The SEC began phasing in XBRL requirements in 2009 for the largest filers and extended the rule across all U.S.-listed companies over the following decade. In 2018 the SEC adopted Inline XBRL (iXBRL), which embeds the tags directly inside the human-readable HTML rather than shipping a separate XBRL document. From an engineering perspective, this matters because a single iXBRL file is now both the official human-readable document and the structured-data source β€” the divergence between the two views, which used to be a real problem, mostly disappeared.

Why the SEC Requires It

The official rationale, set out in SEC press releases at the time of adoption, is that structured data lowers the cost of analyzing public-company financials and improves comparability. In practice, three concrete consequences fall out of that.

First, regulators themselves use XBRL data internally. SEC staff run automated checks against filings β€” outlier detection, year-over-year consistency, subsidiary roll-ups β€” that would be impractical against free-form HTML.

Second, the data becomes a public good. EDGAR exposes XBRL filings through several APIs documented at sec.gov/edgar/sec-api-documentation, including the company facts API at data.sec.gov/api/xbrl/companyfacts/CIK{cik}.json, which returns every reported XBRL fact for a single company across every filing. This is the API I rely on most when building company-level pages on FinanceTrackDaily. The endpoint is free, requires no key, and is rate-limited to roughly 10 requests per second per IP, with a mandatory descriptive User-Agent header (the SEC's fair-access policy at sec.gov/os/accessing-edgar-data is unambiguous about this).
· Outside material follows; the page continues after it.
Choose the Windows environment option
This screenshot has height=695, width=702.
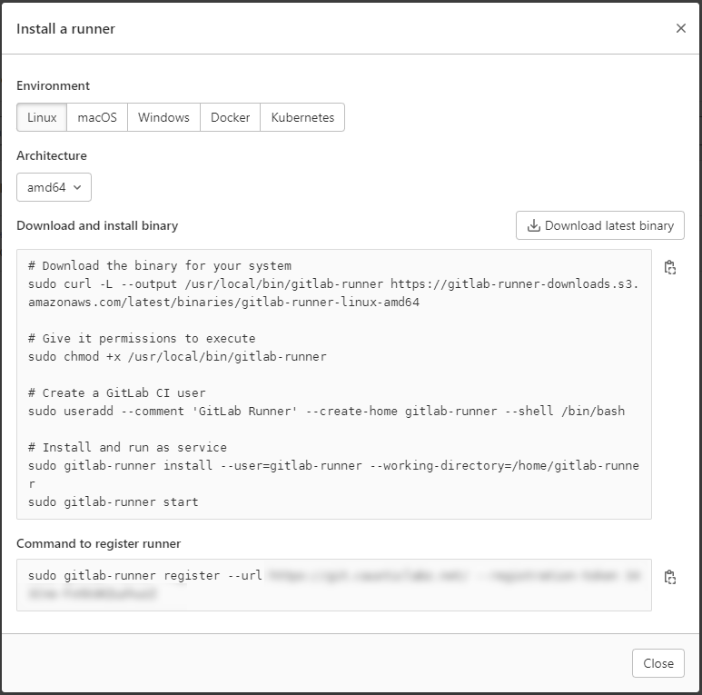click(163, 117)
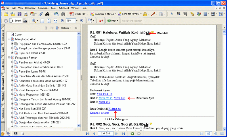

Third, the financial-data vendor industry β€” Bloomberg, FactSet, S&P Capital IQ, and the smaller open-source projects β€” all rely on XBRL as a primary or secondary input. The standardization is what makes screening across thousands of companies possible at all.

How an XBRL Filing Is Structured

A 10-K XBRL submission is not a single file. It is a package, typically delivered as a ZIP archive when downloaded from EDGAR's archive endpoint. Inside that package you generally find:

  • The instance document β€” the XML file containing the actual tagged facts. Each fact is an element like 394328000000.
  • The schema (.xsd) β€” declares the taxonomies the filing uses and any custom extensions the company added.
  • Linkbases β€” XML files describing relationships between tagged elements: which calculations sum to which totals (calculation linkbase), which line items appear in which order on which statement (presentation linkbase), and the human-readable labels (label linkbase).
  • The Inline XBRL HTML β€” when filed as iXBRL, the rendered HTML 10-K with embedded and tags around every reported value.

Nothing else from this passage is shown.